Mille ans de christianisme

 

C'est des mains d'un évêque byzantin que Boris et tout son peuple reçurent le baptême en l'an 865. Et c'est ainsi que l'Église bulgare s'organisa sur le modèle byzantin.

Cette Eglise gardait certes des liens avec Rome mais ils se distendirent après la séparation entre Rome et Constantinople en 1054.

Toutefois, l' Eglise bulgare supporta mal d'être dirigée par des Grecs et créa son propre Patriarcat à Tirnovo de 1204 à 1393. Sous l'occupation turque, qui permit néanmoins aux peuples asservis de conserver leur foi, l'Église bulgare fut à nouveau dirigée par le patriarcat de Contantinople. La liturgie retourna à l'usage de la langue grecque et non plus du slavon.

Cependant, les monastères bulgares, comme celui de Saint-Jean-de-Rila, maintinrent les traditions intellectuelles et artistiques de la nation bulgare.

A partir du 10 ème siècle, le chritianisme bulgare eut à faire face au mouvement bogomile, du nom du prêtre qui en fut l'initiateur, Bogomil. Condamné par l'Eglise bulgare au concile de Tirnovo en 1211, ce mouvement continua pourtant à se répandre dans tous les Balkans pendant cinq siècles. D'inspiration manichéenne, il opposait la lumière et les ténèbres, le Bien et le Mal. Les fidèles étaient partagés en "parfaits" et en "auditeurs." Les Bogomiles auront une descendance en France avec l'hérésie cathare des Albigeois.

L'Eglise bulgare orthodoxe était de rite byzantin- slave mais dès le 13ème siècle, les marchands de Raguse introduisirent le rite latin dans leurs comptoirs commerciaux.

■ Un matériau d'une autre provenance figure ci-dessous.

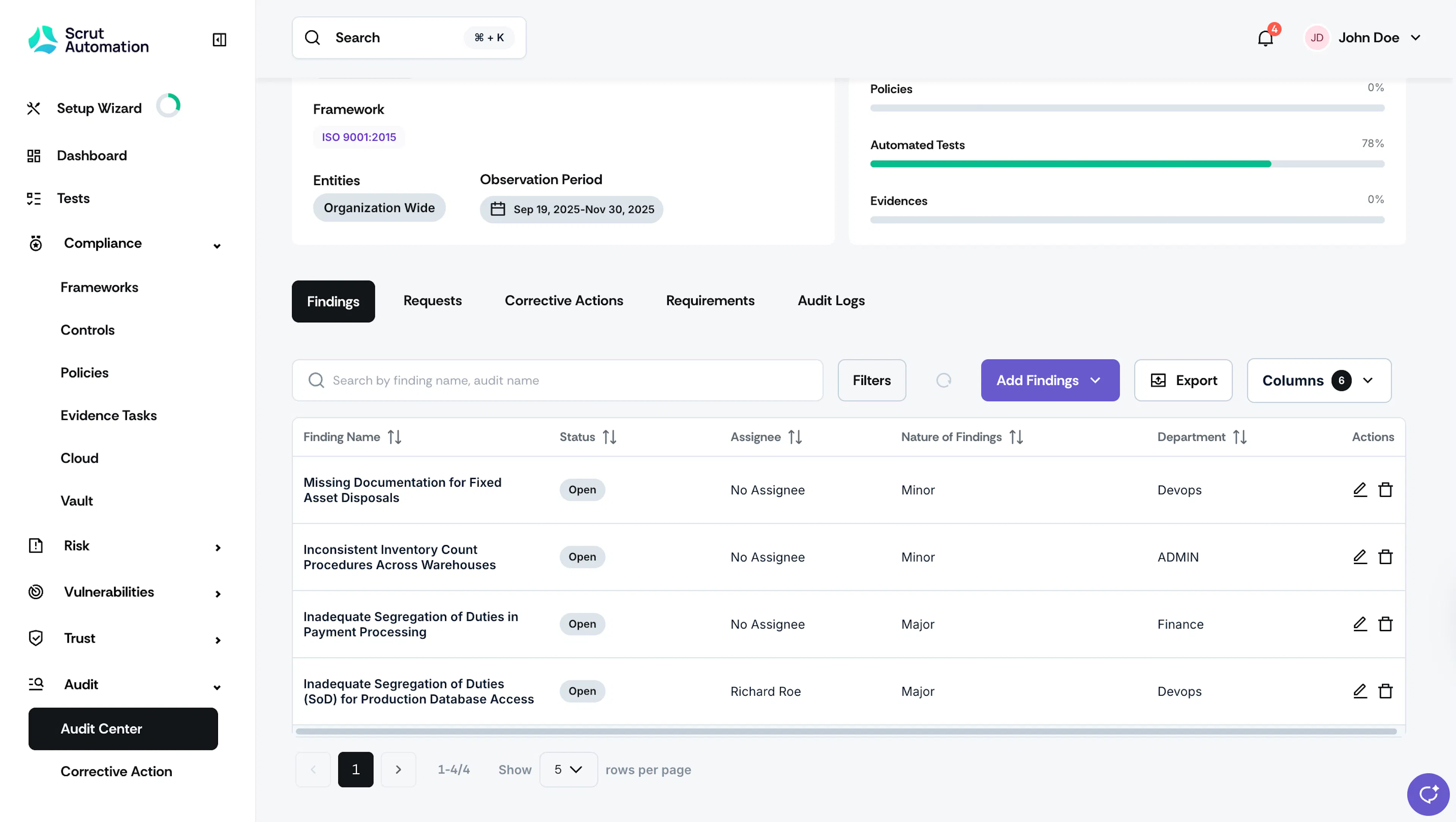
Task: Click the Filters button
Action: [872, 380]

Tout particulièrement, ce furent des ouvriers du cuivre venus de Saxe qui importèrent avec eux ce rite, si bien que le pape Clément III leur donna en 1595 un évêque de rite latin, Mgr Pierre Solinate.

Mais les Bulgares orthodoxes aussi bien que les Turcs supportaient mal cette présence de catholiques de rite latin. Et en 1688, les Turcs exterminèrent tous les prêtres et bon nombre de fidèles catholiques car ils avaient fait appel à l'Occident pour mener une croisade contre la puissance ottomane.

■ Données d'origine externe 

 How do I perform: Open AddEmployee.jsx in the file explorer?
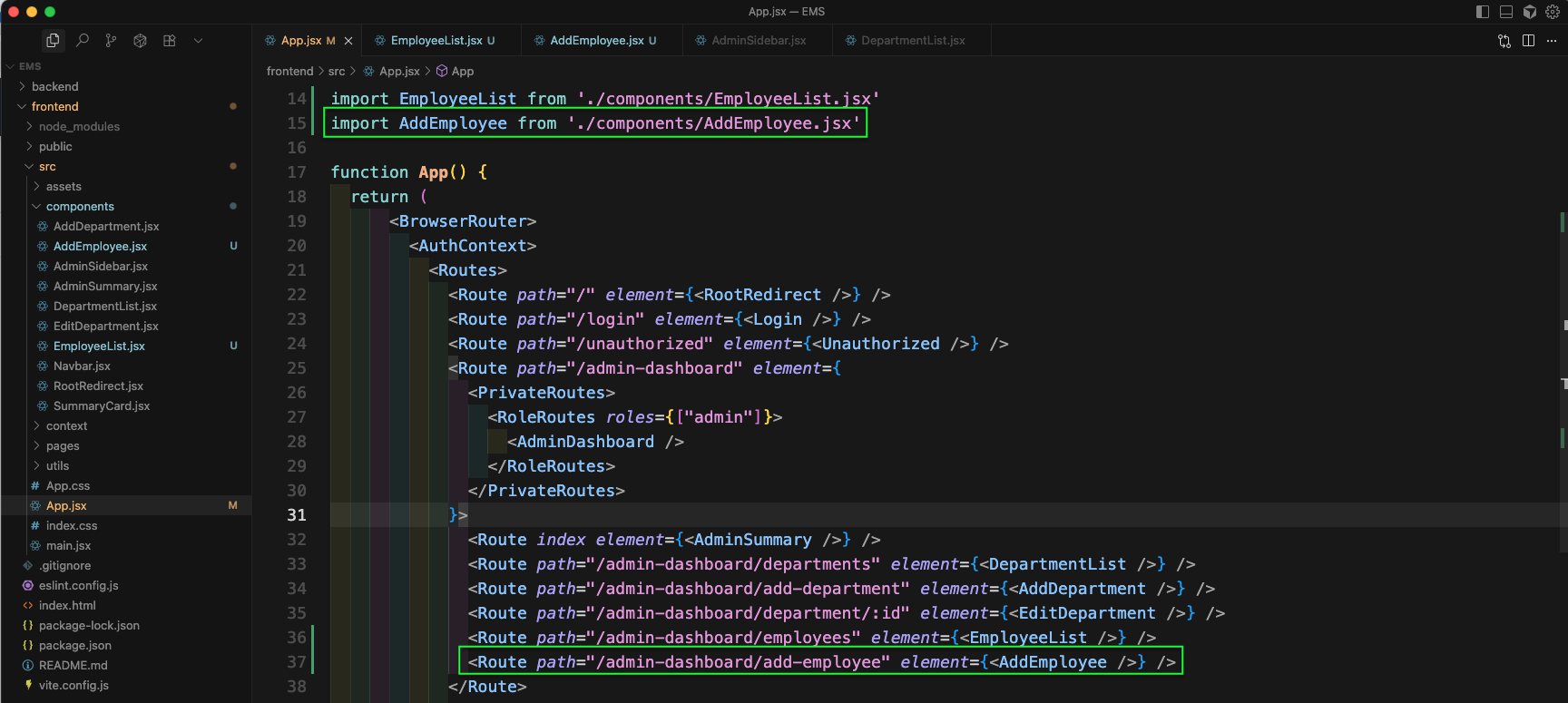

Quelques villages, cependant, restèrent catholiques du côté de Philippopoli ( Plovdiv) au sud du pays et au nord, le long du Danube.

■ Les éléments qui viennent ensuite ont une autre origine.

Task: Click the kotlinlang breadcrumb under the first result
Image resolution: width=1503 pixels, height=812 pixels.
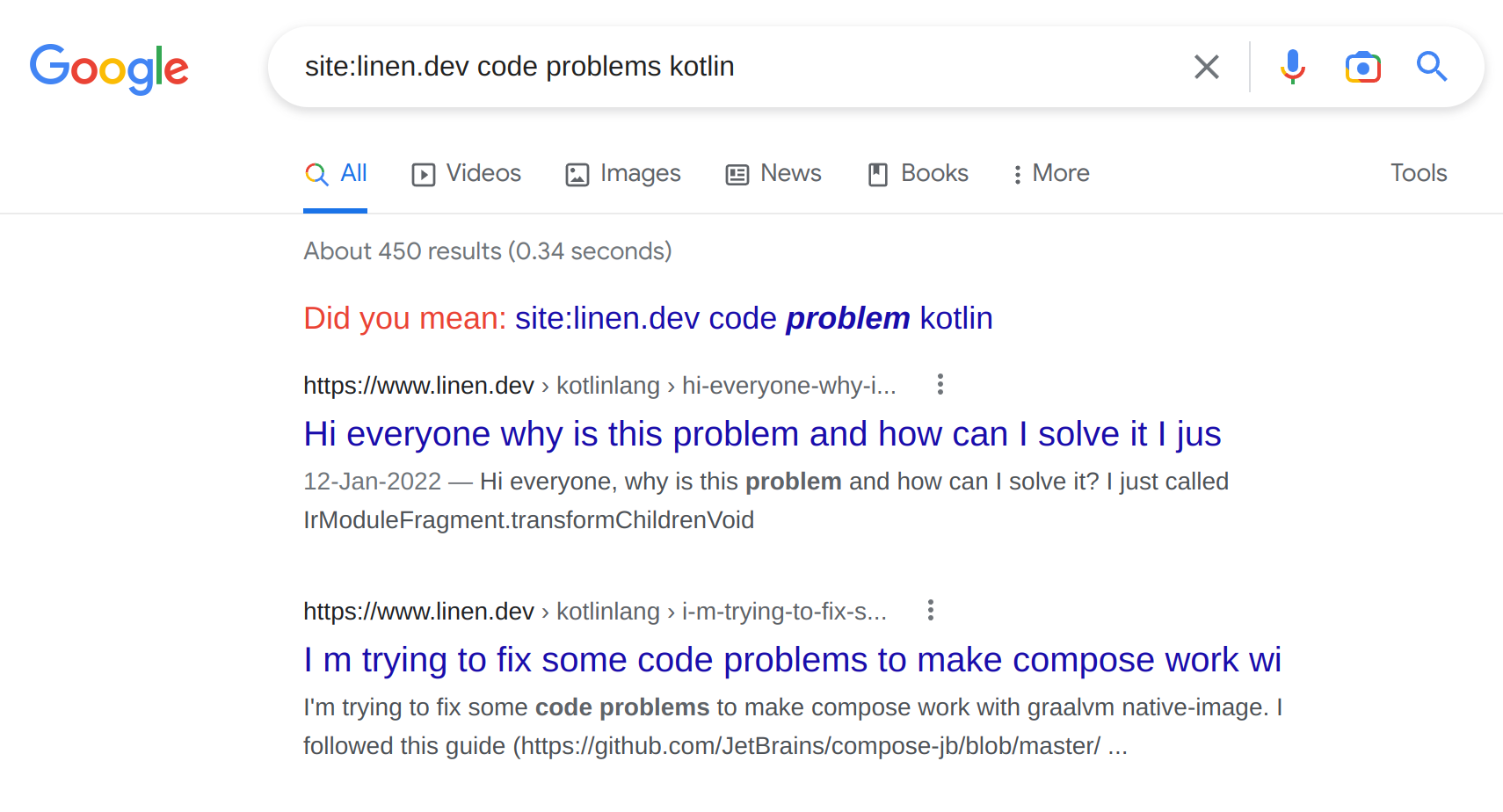Action: 608,385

Puis, beaucoup plus tard se produisit un événement important. Le réveil national vers l'indépendance du pays dans les années 1860 fut à l'origine de la formation d'un groupe catholique de rite non plus latin mais byzantin slave. 2.000 Bulgares adhérèrent à l'Eglise catholique tout en conservant leur rite propre. Le chef de cette communauté, l'archevêque Joseph Sokolski, consacré par Pie IX à Rome le 14 avril 1861, sera enlevé et enfermé par un agent russe dans un couvent orthodoxe de Kiev où il mourra vingt ans plus tard.

Les catholiques bulgares des deux rites byzantin slave et latin, après les guerres balkaniques et la première guerre mondiale étaient quasiment réduits à néant. Mgr Roncalli, le futur pape Jean XXIII, fut envoyé en Bulgarie en 1925 par Pie XI pour être leur Visiteur apostolique et ensuite leur Délégué apostolique.

A la fin de la deuxième guerre mondiale, les catholiques bulgares étaient 57.000, soit moins de 1% de la population totale. Et ces catholiques se repartissaient en deux groupes, la majorité d'entre eux étant de rite latin, et 6.000 environ de rite byzantin slave.